The U.S. prison system, as it is now, is not prepared for the significant number of violent crimes being committed by juveniles. A majority of prisons are not designed to adequately house this under-aged criminal population. So the question Prison Coach asks is, “How are they being protected?” And second, “In our day and time, why should this be such a serious issue in a modern “civilized society?”

Many parents of juvenile offenders are often at a total loss – often confused and bewildered as to why a nation as wealthy as the United States is unable to effectively address this issue. As Prison Consultant, Steve Oberfest states, “As Prison Consultants, we’ve advised the parents of what lies ahead as their child is jostled away to an adult prison. There is likelihood that their child will be placed in solitary confinement. That detention can be psychologically harsh if he or she enters the system while high on drugs or alcohol.”

According to Prison Consultant, Doc Fuller, “Prison Coach’s statistics for drug or alcohol abuse for clients under 18 years of age is 100%. Drugs, such as marijuana, alcohol, prescription drugs, club drugs and other substances, all play a role in vehicular homicides and other crimes committed by the youth we consult in our practice. The parents of these youth are under the assumption that they will be designated to a juvenile detention center. As prison consultants, it is our job to help them understand that their child must first pass through the county jail if they are unable to post bail.”

Another issue that arises as a result of prolonged solitary confinement is its effect on the juvenile’s mental state.  Prison Consultant, Tyrone Jennings, PhD. has seen the trend of youth in county jails during the past 25 years and its effects on those placed in solitary confinement. “This was an issue during wars from the 1950’s thru 90’s, so why would it not hold true for teens who have not fully matured enough to handle day-to-day problems in an effective manner? These youth are coming to institutions high, drunk and totally perplexed at their environment.”

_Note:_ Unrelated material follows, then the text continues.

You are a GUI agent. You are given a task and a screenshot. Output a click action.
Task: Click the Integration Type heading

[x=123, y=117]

Both Fuller and Jennings understand that statistics do not exist for those placed in solitary confinement. They believe that 15 to 20 percent of youth are detained at least once in a single cell which is typically less than 6  X 9 feet.  Such an environment can be traumatic for a young person who is not used to being confined in a solitary state for a lengthy period of time.

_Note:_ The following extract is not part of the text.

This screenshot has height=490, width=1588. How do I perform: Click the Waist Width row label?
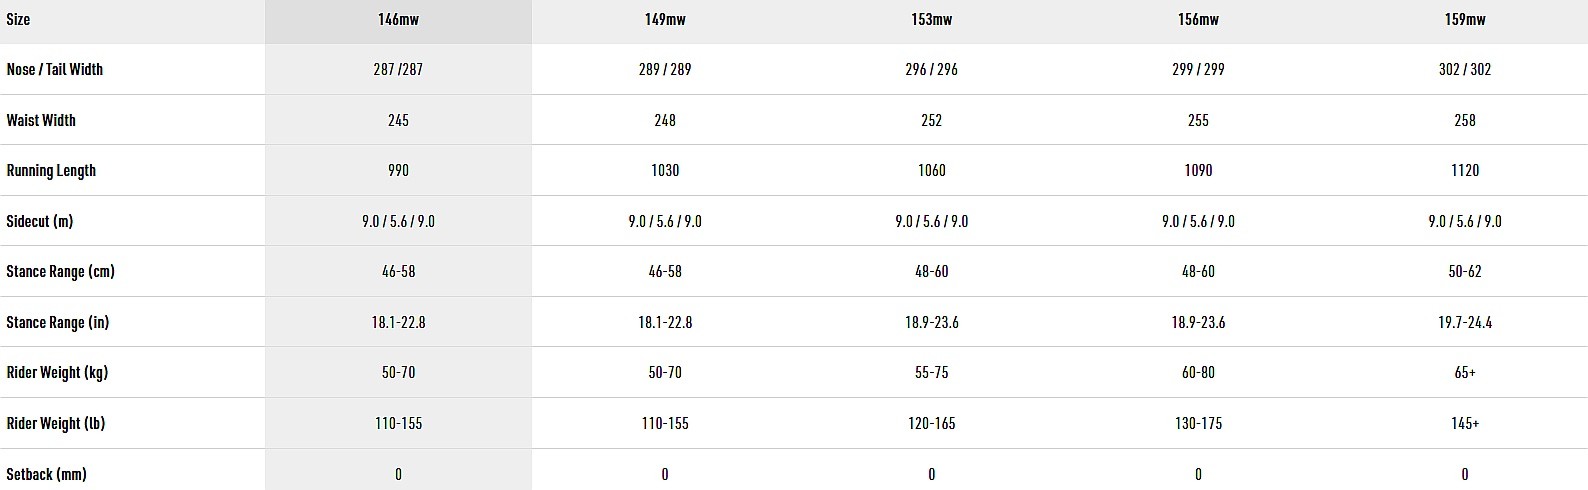coord(41,120)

The Prison Coach Speaking & Consulting team hopes that the existing and increasing number of prison consultants will in the end, be a valuable resource in every aspect of the criminal justice system, and on how it treats its youth. According to the U.S. Department of Justice, approximately 100,000 juveniles have been incarcerated in adult jails and prisons. With a majority being released from jail each year, we must ask ourselves “How are we going to deal with the youth that are coming out of adult prisons with a high incidence of post-traumatic stress disorder (PTSD)?” That is if they make it out alive.